This year’s Lillian Smith jury is chaired by Mary A. Twining, Emeritus Professor of English and Folklore at Clark Atlanta University. Noted for her study of the Sea Island Communities of Georgia and South Carolina and their cultural ties to West African, her published work has included Sea Island Roots: African Presence in the Carolinas and Georgia, edited with Keith E. Baird (Trenton, NJ: Africa World Press 1991); Names and Naming in the Sea Islands, a contribution to the Crucible of Carolina: Essays in the Development of Gullah Language and Culture, edited by Michael Montgomery and Louise Ferrell, University of Georgia Press, 1994; The New Nomads, Art, Life, and Lure of Migrant workers in New York State, published in The Journal of the New York Folklore Society 1987; and numerous contributions to the Journal of Black Studies.
James Taylor has managed the Atlanta Fulton Public Library’s Buckhead Branch and hosted the System’s Writers in Focus, “a meet-the-author” television show produced by Fulton County Television (FGTV) . He previously managed the Library Express Department, the Circulation Department, and the Ivan Allen Reference Department.

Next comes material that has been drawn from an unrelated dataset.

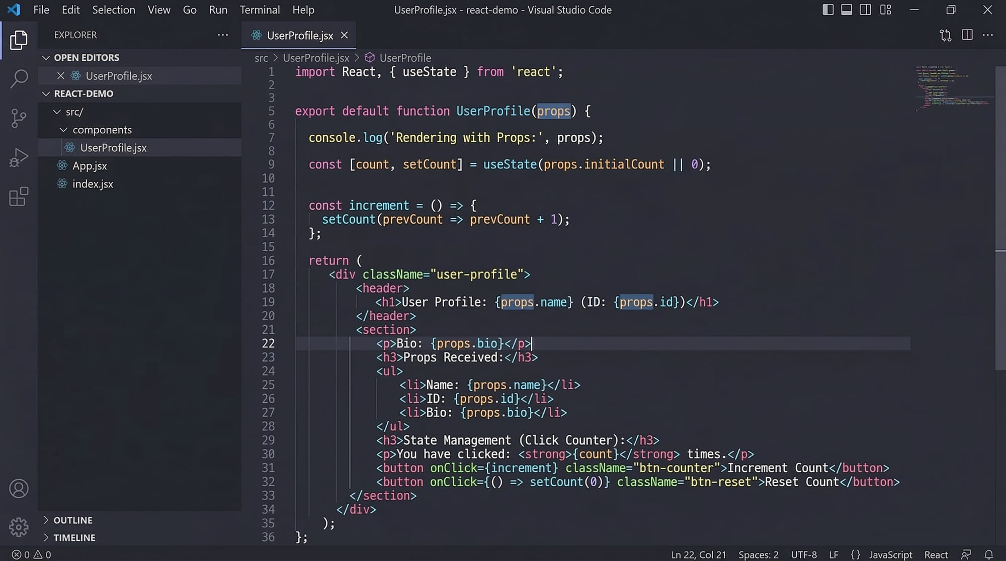Toggle Primary Side Bar visibility
This screenshot has height=561, width=1006.
827,10
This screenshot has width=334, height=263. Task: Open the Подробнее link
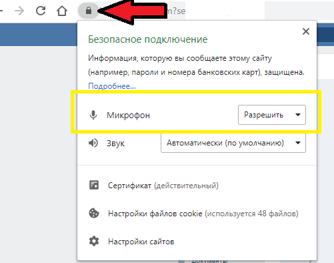click(x=112, y=86)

Also serving on the jury this year is Chana Kai Lee, Associate professor of History at the University of Georgia and author of For Freedom's Sake: The Life of Fannie Lou Hamer.
Earl Picard holds degrees in political science from Atlanta University (now Clark Atlanta University), where he specialized in comparative politics and the politics of developing countries. Since 1985 he has pursued a career in international development, serving stints with the Institute of International Education (IIE) in Zimbabwe (1985-88) and South Africa (1997-99). He has organized and managed training programs for professionals from the Philippines, Kazakistan, Usbekistan, Russia, Ukraine, Haiti, El Salvador, Burundi and Guinea. He has secured and managed USAID development assistance contracts in Nepal, Ethiopia, Madagascar, Egypt, Rwanda, South Africa and Benin and directed a technical assistance and training project in Zambia and a capacity building project in Ghana. He has worked as a consultant to a number of national and international organizations. Most recently, Picard has directed the Program Development and Management unit at Georgia State University.
E. Delores Stephens is a Professor of English at Morehouse College, where she teaches World Literature, Shakespeare, and British literature survey courses. Her areas of scholarship and research include women's fiction, Caribbean literature, and biography.